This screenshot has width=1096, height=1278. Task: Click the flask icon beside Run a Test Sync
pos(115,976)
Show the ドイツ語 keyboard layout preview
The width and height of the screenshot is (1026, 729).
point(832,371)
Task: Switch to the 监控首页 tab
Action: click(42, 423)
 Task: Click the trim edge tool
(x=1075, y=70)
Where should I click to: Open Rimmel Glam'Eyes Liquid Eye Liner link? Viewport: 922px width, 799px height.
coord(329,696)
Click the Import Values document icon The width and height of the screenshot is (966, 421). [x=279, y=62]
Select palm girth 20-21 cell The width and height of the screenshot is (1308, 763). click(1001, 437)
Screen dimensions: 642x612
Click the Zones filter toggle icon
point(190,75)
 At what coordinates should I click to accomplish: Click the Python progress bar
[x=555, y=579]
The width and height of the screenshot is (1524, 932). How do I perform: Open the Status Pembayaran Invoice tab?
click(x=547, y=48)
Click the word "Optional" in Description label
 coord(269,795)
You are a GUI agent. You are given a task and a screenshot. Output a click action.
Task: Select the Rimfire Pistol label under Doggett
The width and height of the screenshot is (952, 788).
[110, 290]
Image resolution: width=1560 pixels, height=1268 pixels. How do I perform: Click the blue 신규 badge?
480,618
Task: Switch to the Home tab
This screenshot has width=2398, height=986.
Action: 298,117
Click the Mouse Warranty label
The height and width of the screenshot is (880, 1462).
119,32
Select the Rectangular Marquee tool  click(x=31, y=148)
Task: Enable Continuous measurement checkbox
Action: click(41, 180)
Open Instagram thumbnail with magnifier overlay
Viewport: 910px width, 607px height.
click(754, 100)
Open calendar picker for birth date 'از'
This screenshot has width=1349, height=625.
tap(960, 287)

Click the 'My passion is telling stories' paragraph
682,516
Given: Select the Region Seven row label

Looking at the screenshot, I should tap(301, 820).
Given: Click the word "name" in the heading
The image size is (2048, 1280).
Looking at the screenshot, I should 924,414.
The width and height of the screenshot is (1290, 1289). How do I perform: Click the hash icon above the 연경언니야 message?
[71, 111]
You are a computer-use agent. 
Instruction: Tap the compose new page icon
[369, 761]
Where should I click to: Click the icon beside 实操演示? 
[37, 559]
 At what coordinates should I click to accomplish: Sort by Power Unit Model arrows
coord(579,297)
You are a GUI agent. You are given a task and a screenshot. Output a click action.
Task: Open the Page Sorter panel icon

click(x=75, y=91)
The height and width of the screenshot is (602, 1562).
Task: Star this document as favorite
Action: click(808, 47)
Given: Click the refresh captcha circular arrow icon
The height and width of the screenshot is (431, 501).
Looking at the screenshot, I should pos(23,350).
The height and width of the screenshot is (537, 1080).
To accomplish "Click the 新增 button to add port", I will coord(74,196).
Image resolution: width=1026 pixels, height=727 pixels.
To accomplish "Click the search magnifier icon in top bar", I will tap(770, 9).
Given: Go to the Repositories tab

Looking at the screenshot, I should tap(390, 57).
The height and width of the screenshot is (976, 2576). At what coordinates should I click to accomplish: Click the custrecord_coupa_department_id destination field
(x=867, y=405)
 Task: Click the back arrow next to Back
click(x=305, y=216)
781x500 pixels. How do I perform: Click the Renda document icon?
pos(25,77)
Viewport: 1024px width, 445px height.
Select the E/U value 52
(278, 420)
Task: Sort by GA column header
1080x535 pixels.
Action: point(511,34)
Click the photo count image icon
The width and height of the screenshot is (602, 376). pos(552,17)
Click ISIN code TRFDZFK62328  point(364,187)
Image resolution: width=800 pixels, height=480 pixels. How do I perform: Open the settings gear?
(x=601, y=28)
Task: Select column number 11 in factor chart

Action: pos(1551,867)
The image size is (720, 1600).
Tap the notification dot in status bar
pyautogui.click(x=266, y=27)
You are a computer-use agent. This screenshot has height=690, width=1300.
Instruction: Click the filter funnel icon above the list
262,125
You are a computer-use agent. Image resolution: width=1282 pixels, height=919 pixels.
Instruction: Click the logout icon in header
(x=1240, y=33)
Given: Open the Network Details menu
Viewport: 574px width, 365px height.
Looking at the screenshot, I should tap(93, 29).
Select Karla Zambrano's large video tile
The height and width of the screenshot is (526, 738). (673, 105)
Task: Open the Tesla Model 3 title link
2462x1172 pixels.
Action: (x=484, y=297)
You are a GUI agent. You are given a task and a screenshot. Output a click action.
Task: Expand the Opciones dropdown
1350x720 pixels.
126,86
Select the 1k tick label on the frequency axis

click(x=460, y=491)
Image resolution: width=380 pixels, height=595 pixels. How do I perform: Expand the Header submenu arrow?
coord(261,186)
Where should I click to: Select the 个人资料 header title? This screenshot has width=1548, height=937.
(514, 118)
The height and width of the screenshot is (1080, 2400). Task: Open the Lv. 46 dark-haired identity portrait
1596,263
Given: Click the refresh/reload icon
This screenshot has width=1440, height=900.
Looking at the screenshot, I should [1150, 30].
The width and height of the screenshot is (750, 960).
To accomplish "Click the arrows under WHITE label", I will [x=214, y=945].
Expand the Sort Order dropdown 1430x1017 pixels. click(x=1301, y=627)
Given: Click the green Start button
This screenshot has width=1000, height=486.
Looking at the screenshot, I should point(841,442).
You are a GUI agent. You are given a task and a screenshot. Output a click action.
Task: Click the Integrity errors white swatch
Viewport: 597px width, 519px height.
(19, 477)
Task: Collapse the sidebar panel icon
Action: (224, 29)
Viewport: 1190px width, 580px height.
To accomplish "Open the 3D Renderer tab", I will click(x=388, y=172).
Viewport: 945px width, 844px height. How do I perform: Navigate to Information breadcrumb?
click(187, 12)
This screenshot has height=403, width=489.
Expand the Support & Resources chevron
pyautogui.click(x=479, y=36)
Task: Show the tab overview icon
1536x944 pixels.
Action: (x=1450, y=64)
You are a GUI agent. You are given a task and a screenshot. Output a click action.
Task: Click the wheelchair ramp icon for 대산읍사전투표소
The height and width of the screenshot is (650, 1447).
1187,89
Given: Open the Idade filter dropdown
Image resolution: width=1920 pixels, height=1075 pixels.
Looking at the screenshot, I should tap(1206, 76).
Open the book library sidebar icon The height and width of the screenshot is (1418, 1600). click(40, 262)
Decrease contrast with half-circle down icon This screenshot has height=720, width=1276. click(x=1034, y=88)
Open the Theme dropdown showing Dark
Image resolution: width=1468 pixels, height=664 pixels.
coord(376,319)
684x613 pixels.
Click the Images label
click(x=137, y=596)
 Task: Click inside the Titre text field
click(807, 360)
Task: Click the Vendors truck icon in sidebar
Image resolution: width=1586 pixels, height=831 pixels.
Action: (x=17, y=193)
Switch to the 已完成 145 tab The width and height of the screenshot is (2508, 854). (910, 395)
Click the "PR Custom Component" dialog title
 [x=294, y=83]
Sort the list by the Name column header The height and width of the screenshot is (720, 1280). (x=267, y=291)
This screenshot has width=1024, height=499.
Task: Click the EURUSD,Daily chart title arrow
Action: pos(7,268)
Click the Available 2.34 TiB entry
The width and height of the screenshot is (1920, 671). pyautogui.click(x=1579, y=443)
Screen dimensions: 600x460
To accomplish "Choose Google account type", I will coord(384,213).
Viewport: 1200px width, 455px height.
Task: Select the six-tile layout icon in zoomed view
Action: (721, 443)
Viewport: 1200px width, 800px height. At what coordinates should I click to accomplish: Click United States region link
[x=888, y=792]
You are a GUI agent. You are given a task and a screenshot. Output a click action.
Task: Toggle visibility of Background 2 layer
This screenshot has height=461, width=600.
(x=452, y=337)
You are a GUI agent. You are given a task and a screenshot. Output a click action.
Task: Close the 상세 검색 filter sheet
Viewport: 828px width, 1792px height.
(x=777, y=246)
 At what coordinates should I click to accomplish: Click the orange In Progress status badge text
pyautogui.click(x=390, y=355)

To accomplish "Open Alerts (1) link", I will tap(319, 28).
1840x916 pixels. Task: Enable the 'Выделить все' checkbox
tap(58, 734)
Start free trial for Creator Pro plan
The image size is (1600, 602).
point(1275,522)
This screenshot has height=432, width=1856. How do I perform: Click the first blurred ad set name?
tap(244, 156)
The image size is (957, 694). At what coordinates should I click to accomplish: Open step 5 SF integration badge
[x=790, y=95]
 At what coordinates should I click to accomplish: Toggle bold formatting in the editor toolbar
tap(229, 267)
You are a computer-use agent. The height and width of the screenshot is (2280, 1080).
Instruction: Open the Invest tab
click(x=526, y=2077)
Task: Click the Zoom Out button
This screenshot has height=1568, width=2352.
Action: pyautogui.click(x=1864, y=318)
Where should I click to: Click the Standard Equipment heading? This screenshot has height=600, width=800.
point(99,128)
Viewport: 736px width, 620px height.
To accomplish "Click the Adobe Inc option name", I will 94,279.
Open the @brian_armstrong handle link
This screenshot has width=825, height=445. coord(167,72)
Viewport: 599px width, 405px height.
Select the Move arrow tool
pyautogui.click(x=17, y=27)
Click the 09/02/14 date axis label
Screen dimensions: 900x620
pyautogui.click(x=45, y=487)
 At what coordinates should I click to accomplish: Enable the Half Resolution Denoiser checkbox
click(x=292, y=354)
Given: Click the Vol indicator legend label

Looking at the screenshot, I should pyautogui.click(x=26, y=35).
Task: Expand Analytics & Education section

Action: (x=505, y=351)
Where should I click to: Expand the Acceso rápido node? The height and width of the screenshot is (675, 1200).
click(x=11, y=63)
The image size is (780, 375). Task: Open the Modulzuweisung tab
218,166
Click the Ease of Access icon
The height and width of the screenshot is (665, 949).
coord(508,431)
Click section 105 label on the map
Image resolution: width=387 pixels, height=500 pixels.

· · ·

§ **Exercise description**:
Search term "under": return each line of the data that contains it.

§ **Response**:
Task: Select the Rimfire Pistol label under Doggett
To accomplish "Click the arrows under WHITE label", I will [x=214, y=945].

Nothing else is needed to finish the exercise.